652 So. 2d 400 | Fla. Dist. Ct. App. | 1995
Karen DERANGER, a/k/a Karen Ware, Appellant,
v.
STATE of Florida, Appellee.
District Court of Appeal of Florida, Second District.
Ronald N. Toward, Bartow, for appellant.
*401 Robert A. Butterworth, Atty. Gen., Tallahassee, and Susan D. Dunlevy, Asst. Atty. Gen., Tampa, for appellee.
ALTENBERND, Judge.
Karen Deranger appeals her convictions and sentences for three counts of grand theft and for exploitation of an aged person under section 415.111(5), Florida Statutes (1991). We reverse the conviction for exploitation and affirm the convictions for grand theft. We remand for resentencing on the grand theft convictions.
The victim, now deceased, was an elderly man who lived with his bedridden wife. Ms. Deranger testified that she met him around 1980 when she was nineteen years old and worked as a topless dancer in Orlando. They had an intimate relationship, and he gave her money and other gifts for her companionship. Sometime during this relationship, she married Robert Ware, and with her husband's knowledge and consent, continued to have an intimate relationship with the victim.
By 1990, the victim was exhibiting symptoms of reduced mental capacity. Between December 20, 1989, and August 24, 1991, the victim gave Ms. Deranger or Mr. Ware forty-six checks totaling $67,961. Many of these checks were deposited into their joint account. Ms. Deranger maintained that these checks were paid in exchange for her promise to take care of the victim in the future.
As a result of these events, Ms. Deranger was charged with and found guilty of three counts of grand theft and one count of exploitation of the aged.[1] The trial court sentenced Ms. Deranger to 3 1/2 years' imprisonment for exploitation and to three consecutive terms of probation, totalling 25 years for the counts of grand theft.
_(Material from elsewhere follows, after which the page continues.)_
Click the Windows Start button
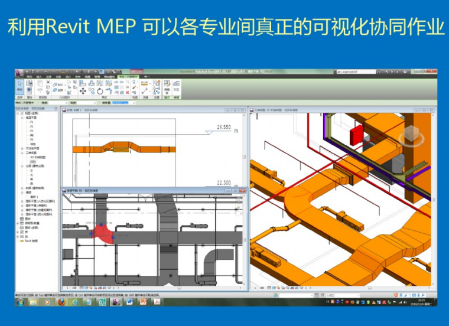449x326 pixels. click(21, 302)
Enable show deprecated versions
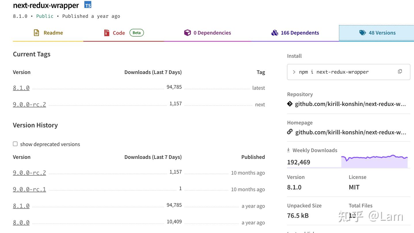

The supreme court has recently held section 415.111(5), Florida Statutes (1991), unconstitutionally vague. Cuda v. State, 639 So. 2d 22 (Fla. 1994). Accordingly, we must reverse the conviction for exploitation.
Ms. Deranger argues that there is insufficient evidence of theft because the victim signed the checks and gave them to her. In the alternative, she argues that the checks are merely circumstantial evidence of theft and do not overcome her reasonable hypothesis of innocence, i.e., that the checks were payment for future services. We disagree.
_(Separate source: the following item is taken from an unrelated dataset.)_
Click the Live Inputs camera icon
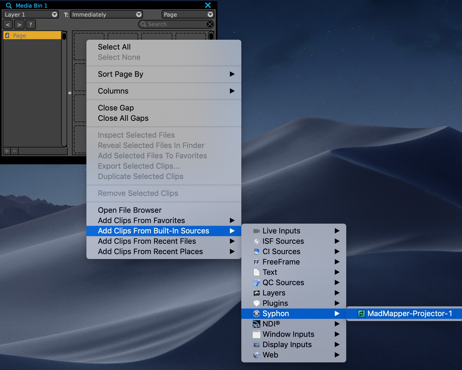 [x=256, y=231]
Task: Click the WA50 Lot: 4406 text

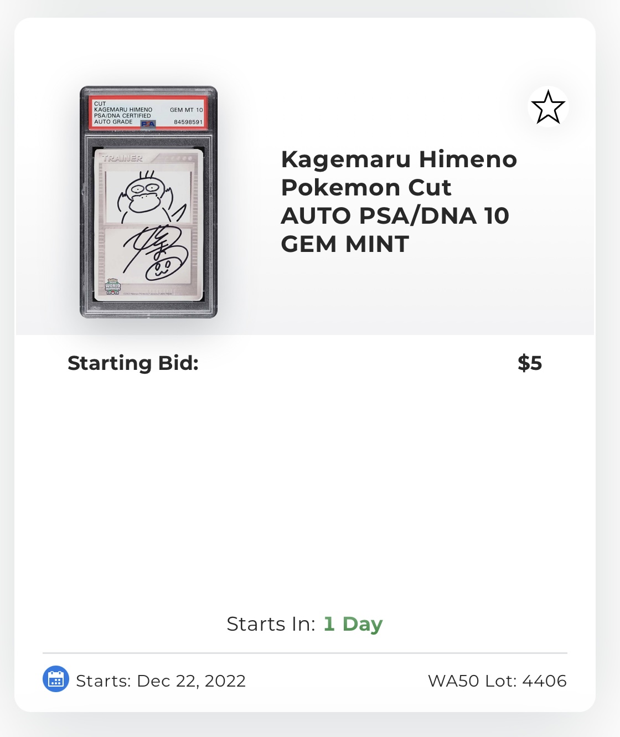Action: (497, 681)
It is true, under the common law and early larceny statutes, that a taking by voluntary consent of the owner, even though with felonious intent, did not constitute larceny. Lowe v. State, 44 Fla. 449, 32 So. 956 (1902). The owner's consent to give property to a defendant may also place the transfer outside the ambit of the current theft statute. Quarterman v. State, 401 So. 2d 1159 (Fla. 3d DCA 1981); see also J.L. v. State, 566 So. 2d 1383 (Fla. 1st DCA 1990) (juvenile's honest but mistaken belief that she had permission to use vehicle required acquittal on theft charge). However, a person commits theft by knowingly obtaining or using another's property with the intent to appropriate the property to his or her own use or to the use of another. § 812.014(1)(b), Fla. Stat. (1991). One "obtains or uses" property by taking the property or by obtaining it through fraud, willful misrepresentation of a future act, or false promise. § 812.012(2), Fla. Stat. (1991). The victim's nonconsent to a transfer of property can be proven by circumstantial evidence. Bowles v. State, 153 Fla. 219, 14 So. 2d 269 (1943). That proof may include evidence that the defendant knew the victim lacked the mental capacity to consent to the taking of his or her property. Id.
In this case, Ms. Deranger clearly appropriated the victim's property to her own use. The evidence of the victim's failing mental status, especially in conjunction with the unusual number of sizable checks to Ms. Deranger and her husband over an extended span of time, was sufficient to permit a jury to find that the transfers constituted theft. State v. Law, 559 So. 2d 187 (Fla. 1989). Accordingly, we affirm Ms. Deranger's grand theft convictions. Because the reversal of the conviction for exploitation affects the defendant's *402 scoresheet, we reverse and remand for resentencing on the grand theft counts.
Affirmed in part, reversed in part, and remanded for resentencing.
RYDER, A.C.J., and LAZZARA, J., concur.
NOTES
[1] Mr. Ware was also convicted of similar crimes. He has a separate appeal. Ware v. State, 652 So. 2d 402 (Fla. 2d DCA 1995).